Input data:
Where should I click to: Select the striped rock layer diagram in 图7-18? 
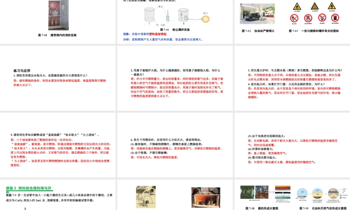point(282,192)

---

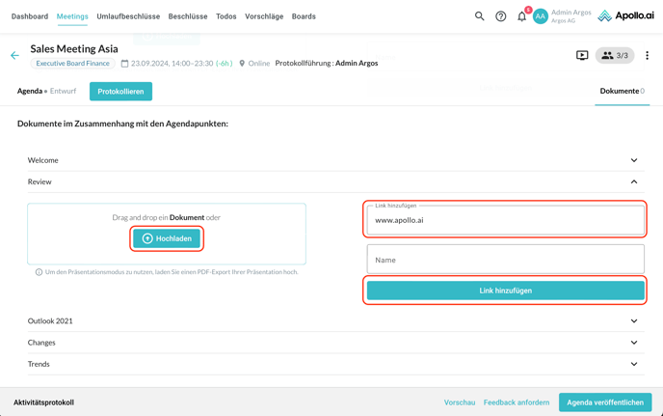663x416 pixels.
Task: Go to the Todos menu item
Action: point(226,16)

* * *

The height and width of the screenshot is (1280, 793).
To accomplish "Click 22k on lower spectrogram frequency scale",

Problem description: What you give back should be exactly the lines of the data above from the line with "The height and" through the line with "22k on lower", both of those included, and nothing more.

Exercise response:
The height and width of the screenshot is (1280, 793).
To accomplish "Click 22k on lower spectrogram frequency scale",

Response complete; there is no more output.